### DATA LISTING
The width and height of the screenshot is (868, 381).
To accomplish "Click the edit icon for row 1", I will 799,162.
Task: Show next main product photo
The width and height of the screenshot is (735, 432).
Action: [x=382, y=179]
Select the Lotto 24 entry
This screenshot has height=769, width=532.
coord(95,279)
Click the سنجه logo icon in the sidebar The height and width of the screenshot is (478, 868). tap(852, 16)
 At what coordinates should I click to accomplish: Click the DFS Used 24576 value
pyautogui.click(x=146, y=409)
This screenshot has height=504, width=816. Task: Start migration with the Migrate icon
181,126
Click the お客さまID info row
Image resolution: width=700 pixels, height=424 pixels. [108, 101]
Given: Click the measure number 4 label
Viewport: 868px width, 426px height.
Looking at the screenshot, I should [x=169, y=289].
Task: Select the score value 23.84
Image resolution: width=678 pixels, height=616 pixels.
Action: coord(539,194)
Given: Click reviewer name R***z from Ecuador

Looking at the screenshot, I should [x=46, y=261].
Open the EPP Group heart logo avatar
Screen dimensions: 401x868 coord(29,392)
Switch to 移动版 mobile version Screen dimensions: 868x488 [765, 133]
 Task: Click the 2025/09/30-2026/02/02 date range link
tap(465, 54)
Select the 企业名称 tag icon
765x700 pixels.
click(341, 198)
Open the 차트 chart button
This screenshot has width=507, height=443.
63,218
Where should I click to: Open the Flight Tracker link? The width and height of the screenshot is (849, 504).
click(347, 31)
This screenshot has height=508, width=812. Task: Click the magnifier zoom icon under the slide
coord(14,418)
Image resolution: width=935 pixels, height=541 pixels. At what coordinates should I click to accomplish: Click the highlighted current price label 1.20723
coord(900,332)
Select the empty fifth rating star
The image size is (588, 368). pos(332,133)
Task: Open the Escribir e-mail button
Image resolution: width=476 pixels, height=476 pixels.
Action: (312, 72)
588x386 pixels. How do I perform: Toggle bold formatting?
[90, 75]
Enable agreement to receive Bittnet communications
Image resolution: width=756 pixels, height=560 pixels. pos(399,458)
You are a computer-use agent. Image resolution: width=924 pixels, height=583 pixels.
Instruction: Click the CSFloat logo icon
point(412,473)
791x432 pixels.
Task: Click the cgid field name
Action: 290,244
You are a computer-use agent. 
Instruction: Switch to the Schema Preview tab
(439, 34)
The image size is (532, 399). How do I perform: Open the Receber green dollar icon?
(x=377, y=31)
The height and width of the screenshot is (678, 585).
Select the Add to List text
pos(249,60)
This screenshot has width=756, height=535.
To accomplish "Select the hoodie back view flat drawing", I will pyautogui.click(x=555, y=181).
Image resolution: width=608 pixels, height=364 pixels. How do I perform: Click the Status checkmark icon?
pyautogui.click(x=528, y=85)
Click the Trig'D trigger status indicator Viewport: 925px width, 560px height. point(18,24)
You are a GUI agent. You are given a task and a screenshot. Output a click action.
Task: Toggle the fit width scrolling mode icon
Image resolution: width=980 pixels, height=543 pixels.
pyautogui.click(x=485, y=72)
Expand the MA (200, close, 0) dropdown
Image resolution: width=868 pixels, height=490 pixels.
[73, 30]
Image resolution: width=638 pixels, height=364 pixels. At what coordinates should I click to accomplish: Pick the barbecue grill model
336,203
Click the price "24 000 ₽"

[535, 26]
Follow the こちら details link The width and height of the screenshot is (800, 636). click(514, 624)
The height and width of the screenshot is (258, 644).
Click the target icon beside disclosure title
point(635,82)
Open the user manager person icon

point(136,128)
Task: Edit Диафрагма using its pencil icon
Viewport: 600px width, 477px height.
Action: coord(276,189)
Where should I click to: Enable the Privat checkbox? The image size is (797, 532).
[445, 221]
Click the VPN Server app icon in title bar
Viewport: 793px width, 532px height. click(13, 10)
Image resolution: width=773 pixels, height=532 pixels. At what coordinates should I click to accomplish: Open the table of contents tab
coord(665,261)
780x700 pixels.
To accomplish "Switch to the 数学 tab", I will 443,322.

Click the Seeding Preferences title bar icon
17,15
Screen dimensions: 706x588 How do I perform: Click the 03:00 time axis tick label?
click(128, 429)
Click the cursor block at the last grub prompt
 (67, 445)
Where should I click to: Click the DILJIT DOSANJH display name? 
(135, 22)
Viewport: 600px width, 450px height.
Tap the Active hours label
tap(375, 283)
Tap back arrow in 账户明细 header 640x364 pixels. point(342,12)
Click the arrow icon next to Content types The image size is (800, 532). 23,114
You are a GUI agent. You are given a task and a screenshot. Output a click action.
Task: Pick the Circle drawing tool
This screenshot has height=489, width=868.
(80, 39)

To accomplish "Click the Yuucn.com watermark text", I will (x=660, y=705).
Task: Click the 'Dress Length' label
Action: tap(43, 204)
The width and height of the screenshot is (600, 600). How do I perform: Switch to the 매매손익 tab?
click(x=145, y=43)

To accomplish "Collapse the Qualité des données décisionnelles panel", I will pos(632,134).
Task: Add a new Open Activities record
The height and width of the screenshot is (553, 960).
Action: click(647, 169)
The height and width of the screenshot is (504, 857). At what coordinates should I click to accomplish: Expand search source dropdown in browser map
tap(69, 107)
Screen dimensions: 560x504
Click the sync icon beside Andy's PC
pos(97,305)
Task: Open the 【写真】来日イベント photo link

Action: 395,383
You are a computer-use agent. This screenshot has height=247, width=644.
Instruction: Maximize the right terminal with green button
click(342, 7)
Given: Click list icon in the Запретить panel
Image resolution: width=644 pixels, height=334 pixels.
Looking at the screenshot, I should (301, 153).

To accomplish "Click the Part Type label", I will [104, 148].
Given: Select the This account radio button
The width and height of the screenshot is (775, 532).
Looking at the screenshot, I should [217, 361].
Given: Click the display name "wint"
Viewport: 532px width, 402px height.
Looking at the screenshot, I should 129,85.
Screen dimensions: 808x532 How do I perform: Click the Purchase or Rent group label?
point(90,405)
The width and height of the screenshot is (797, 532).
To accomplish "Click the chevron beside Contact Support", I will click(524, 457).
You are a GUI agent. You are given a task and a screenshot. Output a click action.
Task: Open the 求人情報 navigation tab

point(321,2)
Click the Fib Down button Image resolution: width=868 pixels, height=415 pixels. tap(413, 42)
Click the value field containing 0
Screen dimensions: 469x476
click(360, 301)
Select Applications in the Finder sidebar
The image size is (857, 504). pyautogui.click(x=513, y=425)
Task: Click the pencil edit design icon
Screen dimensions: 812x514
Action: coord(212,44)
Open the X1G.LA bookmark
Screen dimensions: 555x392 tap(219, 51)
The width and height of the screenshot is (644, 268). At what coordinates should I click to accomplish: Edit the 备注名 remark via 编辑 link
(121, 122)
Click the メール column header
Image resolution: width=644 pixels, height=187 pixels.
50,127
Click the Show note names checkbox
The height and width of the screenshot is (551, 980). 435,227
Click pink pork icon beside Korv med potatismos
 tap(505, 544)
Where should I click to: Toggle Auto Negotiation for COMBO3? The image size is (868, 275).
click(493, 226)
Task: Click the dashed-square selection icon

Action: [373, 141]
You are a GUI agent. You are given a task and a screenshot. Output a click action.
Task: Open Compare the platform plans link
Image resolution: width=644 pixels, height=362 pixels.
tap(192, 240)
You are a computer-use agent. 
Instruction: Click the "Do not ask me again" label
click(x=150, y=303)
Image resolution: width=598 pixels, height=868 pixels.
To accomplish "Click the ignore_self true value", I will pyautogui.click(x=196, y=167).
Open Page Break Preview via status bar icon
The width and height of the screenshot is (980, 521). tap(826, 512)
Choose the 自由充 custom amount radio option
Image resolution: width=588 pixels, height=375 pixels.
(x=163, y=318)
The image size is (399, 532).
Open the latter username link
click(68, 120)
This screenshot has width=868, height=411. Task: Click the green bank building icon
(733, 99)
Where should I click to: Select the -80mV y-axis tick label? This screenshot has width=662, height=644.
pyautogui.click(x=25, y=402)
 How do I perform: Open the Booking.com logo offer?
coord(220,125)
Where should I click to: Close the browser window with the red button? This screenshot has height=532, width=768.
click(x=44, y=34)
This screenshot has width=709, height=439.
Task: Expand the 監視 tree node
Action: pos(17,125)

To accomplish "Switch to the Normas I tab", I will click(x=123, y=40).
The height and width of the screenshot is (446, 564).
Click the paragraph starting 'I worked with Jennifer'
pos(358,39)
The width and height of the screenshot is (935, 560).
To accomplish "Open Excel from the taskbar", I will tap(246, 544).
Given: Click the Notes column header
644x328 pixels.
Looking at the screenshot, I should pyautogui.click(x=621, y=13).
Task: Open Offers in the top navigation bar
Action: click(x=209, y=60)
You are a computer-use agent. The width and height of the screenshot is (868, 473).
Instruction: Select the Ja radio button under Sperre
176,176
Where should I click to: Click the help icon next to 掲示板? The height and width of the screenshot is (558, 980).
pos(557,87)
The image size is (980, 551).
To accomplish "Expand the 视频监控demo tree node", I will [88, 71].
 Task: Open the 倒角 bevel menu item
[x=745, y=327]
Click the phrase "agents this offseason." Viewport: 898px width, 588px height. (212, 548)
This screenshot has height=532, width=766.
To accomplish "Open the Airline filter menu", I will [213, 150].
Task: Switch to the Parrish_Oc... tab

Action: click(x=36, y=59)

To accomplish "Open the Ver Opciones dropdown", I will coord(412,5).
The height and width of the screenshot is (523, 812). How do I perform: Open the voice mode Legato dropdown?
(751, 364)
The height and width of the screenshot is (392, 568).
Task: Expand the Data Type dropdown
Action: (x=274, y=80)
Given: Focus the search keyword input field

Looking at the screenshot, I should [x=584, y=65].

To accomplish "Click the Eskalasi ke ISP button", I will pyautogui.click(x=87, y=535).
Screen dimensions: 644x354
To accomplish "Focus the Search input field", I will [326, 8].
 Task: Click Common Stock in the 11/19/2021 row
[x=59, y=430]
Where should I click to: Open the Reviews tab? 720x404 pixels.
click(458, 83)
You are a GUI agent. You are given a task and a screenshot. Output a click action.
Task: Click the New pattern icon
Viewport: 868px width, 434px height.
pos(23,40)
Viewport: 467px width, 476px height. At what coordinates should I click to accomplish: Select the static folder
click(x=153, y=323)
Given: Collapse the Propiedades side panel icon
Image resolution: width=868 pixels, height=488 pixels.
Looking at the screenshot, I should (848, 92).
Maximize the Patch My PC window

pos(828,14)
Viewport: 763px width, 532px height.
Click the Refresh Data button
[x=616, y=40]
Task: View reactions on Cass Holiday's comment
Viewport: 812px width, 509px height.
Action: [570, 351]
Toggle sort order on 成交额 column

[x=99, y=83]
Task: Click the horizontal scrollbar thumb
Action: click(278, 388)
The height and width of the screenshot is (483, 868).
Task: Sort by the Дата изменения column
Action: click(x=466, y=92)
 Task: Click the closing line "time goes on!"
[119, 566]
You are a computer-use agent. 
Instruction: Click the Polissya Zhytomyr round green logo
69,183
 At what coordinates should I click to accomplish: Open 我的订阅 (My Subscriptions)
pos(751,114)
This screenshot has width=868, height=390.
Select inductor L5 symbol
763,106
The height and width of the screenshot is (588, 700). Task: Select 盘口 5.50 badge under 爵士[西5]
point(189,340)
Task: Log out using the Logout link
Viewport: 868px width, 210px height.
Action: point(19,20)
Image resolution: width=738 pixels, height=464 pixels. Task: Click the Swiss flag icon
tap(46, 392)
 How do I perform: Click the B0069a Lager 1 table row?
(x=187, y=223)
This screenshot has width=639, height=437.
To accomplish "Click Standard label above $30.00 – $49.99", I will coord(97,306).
######
*WORK INSTRUCTION:* All lines from the beginning of the material above through the one with "Click the سنجه" need to be returned exactly; please return those and only those.

*WORKED SOLUTION:*
The width and height of the screenshot is (868, 381).
To accomplish "Click the edit icon for row 1", I will 799,162.
Task: Show next main product photo
The width and height of the screenshot is (735, 432).
Action: [x=382, y=179]
Select the Lotto 24 entry
This screenshot has height=769, width=532.
coord(95,279)
Click the سنجه logo icon in the sidebar The height and width of the screenshot is (478, 868). tap(852, 16)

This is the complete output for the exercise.